Monday, 19 October 2020

Jean-Pierre Melville at the Randwick Ritz - LEON MORIN, PRIEST (France, 1961, 128 minutes) Sunday October 25 at 4.00 pm


After three variations on the French underworld, the Jean-Pierre Melville season at the Ritz Cinemas Randwick moves onto another of Melville’s key themes, life during the period of the Germa
n Occupation and the world of the French Resistance. 

First up is his 1961 drama LEON MORIN,  PRIEST starring Jean-Paul Belmondo and Emmanuelle Riva.  Australia’s reigning Melville expert Adrian Danks describes the film thus: A priest helps a disillusioned war widow during WWII. Sometimes regarded as his first ‘mature’ work, Melville’s quiet film explores the psychology and humanity of the priest (a soulful and restrained Jean-Paul Belmondo) and the woman (an intense Emmanuelle Riva) through a series of moral, aesthetic and theological discussions set against the meticulously detailed period of the Occupation. Shot by regular collaborator Henri Decaë and Jean Rabier, and assistant direction from Volker Schlöndorff.  There will be more about the second Resistance feature ARMY OF THE SHADOWS (1969),  some say his greatest work, next week

 

Belmondo, Riva

Over the years LEON MORIN, PRIEST has become a film which has gathered much international critical support including from two renowned critics reproduced below.

 

 Chris Peachment

Melville’s extraordinary excursion into Bressonian territory, set in a provincial town during the World War 2 German Occupation of France. With perfect formal control and an extreme emotional intensity, he forges links between the disparate themes of the Occupation, profane love and spiritual quest. Superb performances from Belmondo as the priest with radical ideas and an eye for the women; and from Emmanuelle Riva as the young girl who, like her town, surrenders to an alien force – she is quite literally invaded by God. In exactly the same fashion as his priest, Melville uses the barest of material assets, but maximum emotional and metaphysical toughness, to inveigle the most skeptical of observers into acknowledging the operation of divine grace. With the Liberation comes a concomitant slackening of intensity; then detachment, loss and the conclusion that even God has a sense of irony. Miraculous cinema, even for heretics. (Time Out Film Guide)

 

Roger Ebert

In 1961, one year after he appeared in "Breathless" (1960) and two years after she appeared in "Hiroshima, Mon Amour," Jean-Paul Belmondo and Emmanuelle Riva made "Leon Morin, Priest." They were both in the white heat of their early careers; Belmondo would make five other films that year. The director was Jean-Pierre Melville, known for his films about gangsters and the Resistance. A crime film might have been ideal for them, but instead they filmed this story at the intersection of desire, religion and politics….

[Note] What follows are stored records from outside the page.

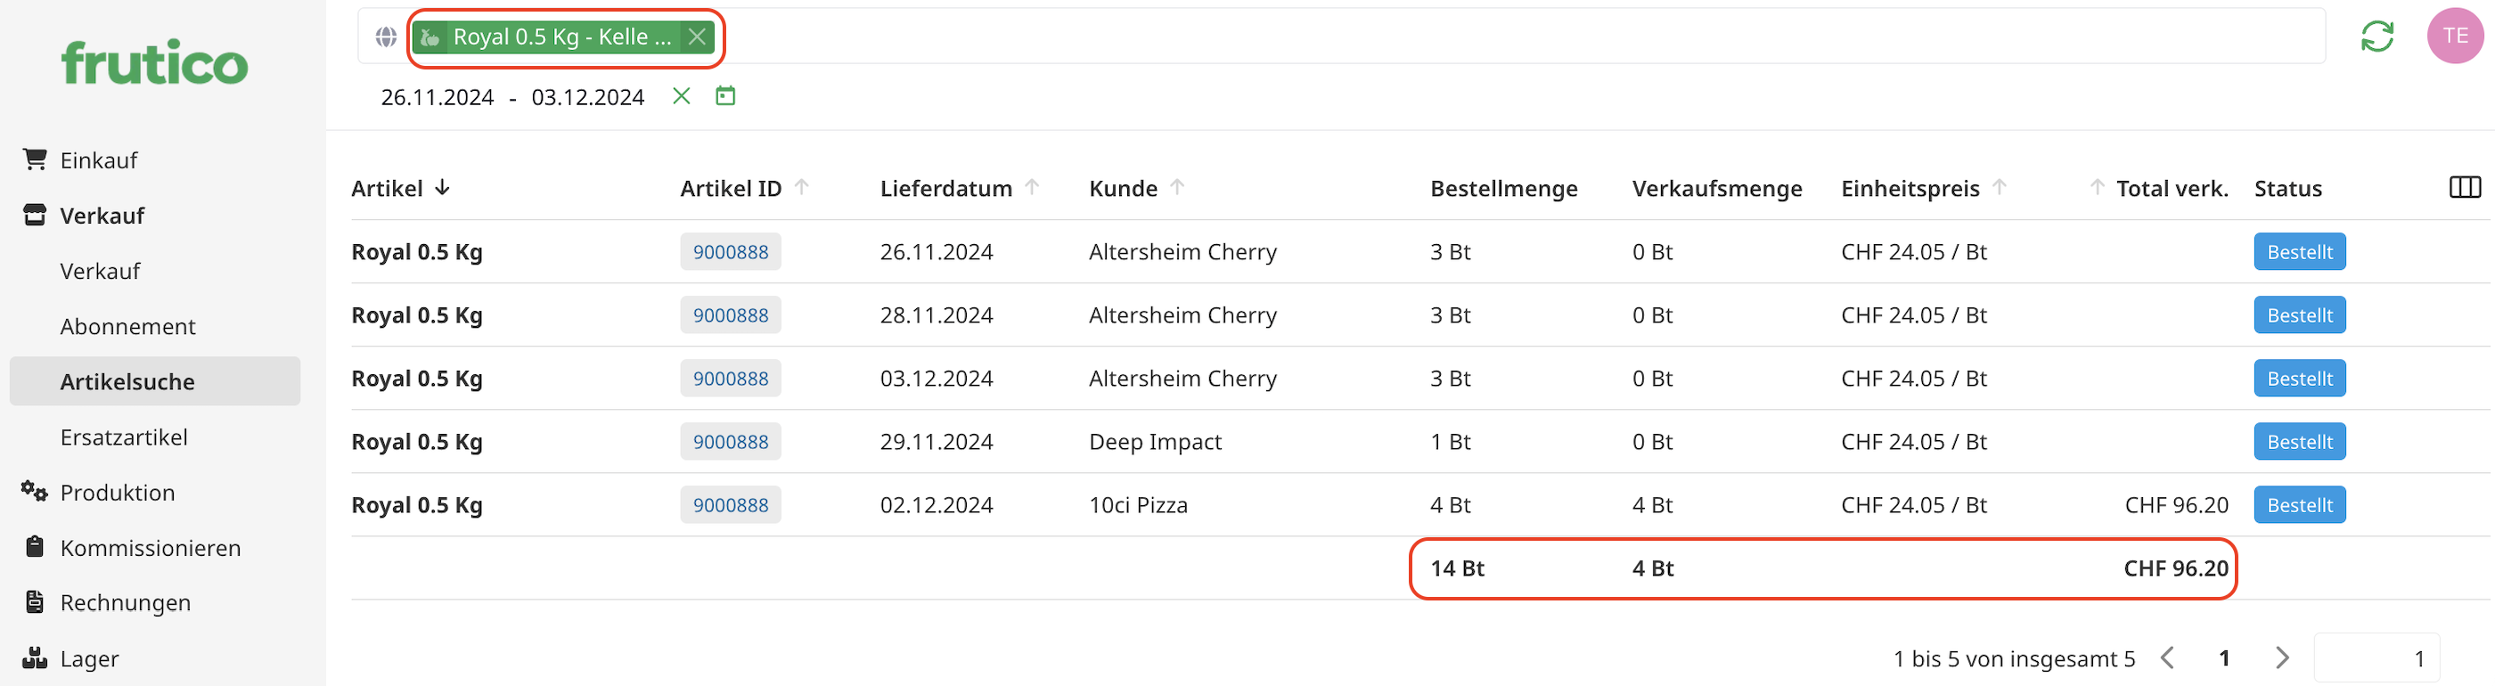The height and width of the screenshot is (686, 2495).
Task: Open Produktion in the sidebar
Action: 117,492
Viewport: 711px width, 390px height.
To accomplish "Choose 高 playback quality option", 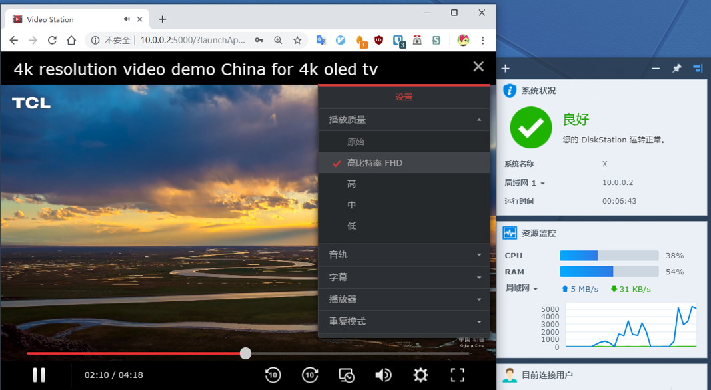I will [x=351, y=184].
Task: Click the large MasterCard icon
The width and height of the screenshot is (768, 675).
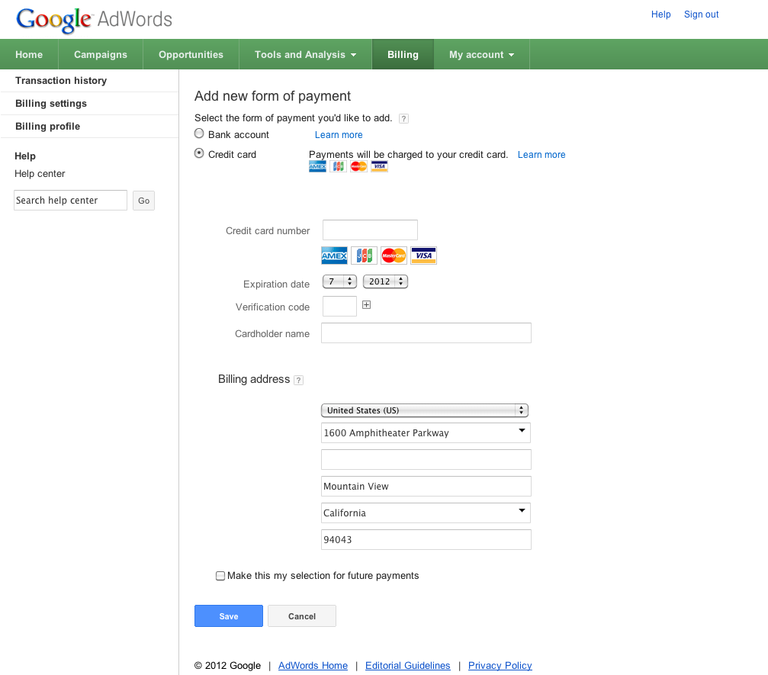Action: [x=394, y=256]
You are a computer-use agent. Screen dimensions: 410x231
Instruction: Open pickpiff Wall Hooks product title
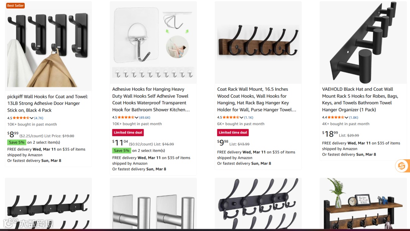(x=47, y=103)
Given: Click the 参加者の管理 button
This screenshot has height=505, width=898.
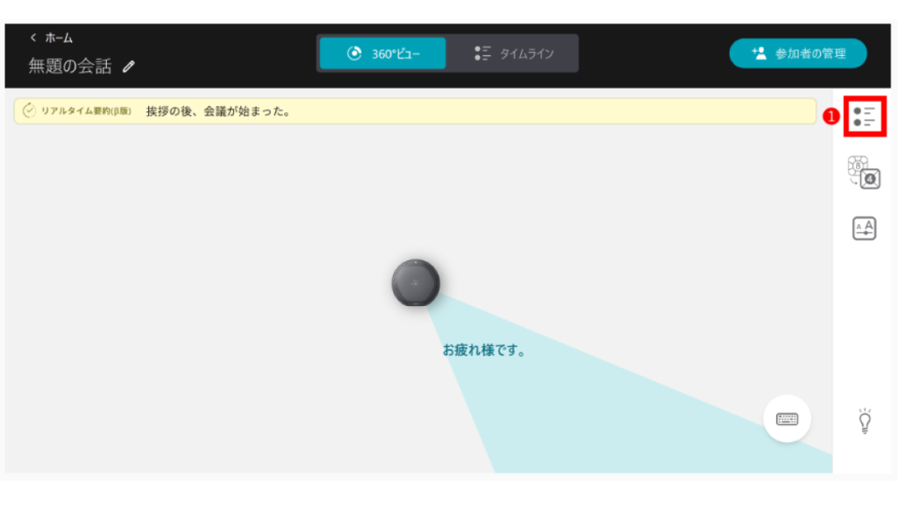Looking at the screenshot, I should pyautogui.click(x=798, y=53).
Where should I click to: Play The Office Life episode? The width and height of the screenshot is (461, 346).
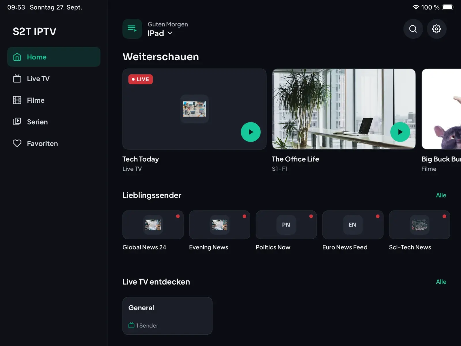[x=400, y=132]
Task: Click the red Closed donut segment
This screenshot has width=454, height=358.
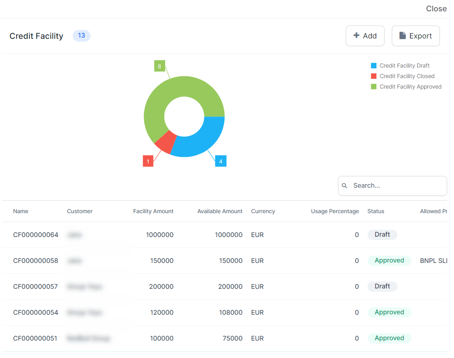Action: click(x=166, y=142)
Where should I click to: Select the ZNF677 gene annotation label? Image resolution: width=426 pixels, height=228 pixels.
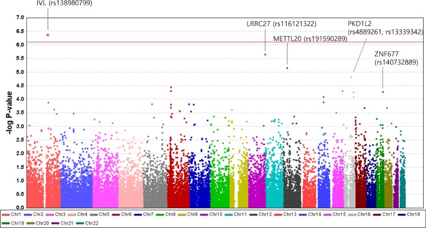tap(387, 54)
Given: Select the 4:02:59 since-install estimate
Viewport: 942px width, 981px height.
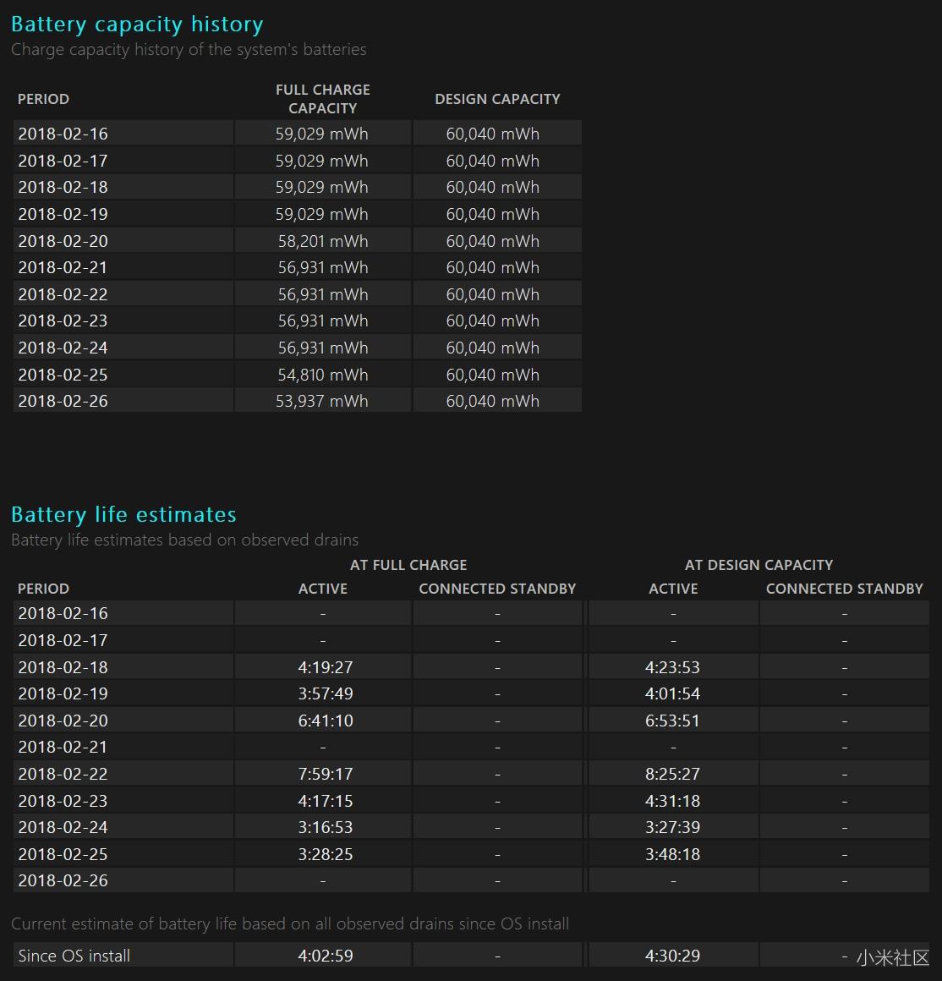Looking at the screenshot, I should [x=325, y=956].
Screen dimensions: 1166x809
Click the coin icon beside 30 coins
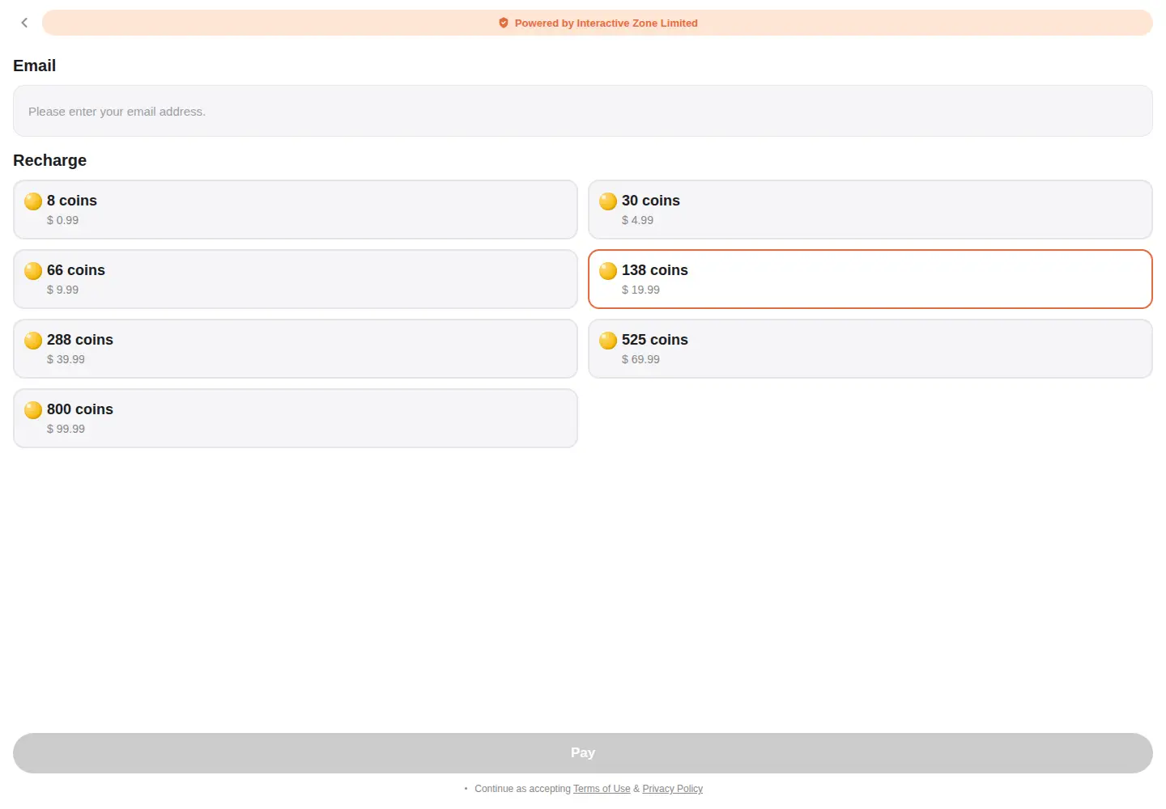click(608, 201)
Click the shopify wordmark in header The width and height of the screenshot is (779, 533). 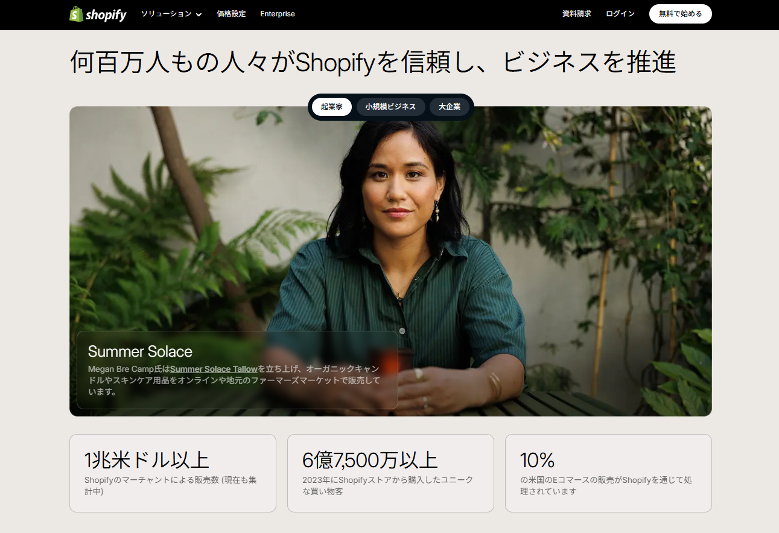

"Leon Morin, Priest" is a consistently intriguing film, because Melville so cleverly plays with our expectations. There is an undercurrent of sincere religiosity at work. Morin is a sincere priest who is prepared to accept a posting in a remote district where no one will be interested in his books. "I will convert the nations," he says, "starting with this village."


Leon Morin, Priest  will be introduced by Max Berghouse, a frequent contributor to the Film Alert 101 blog and an authority on a number of key French film-makers including Julien Duvivier whose work he has written about extensively.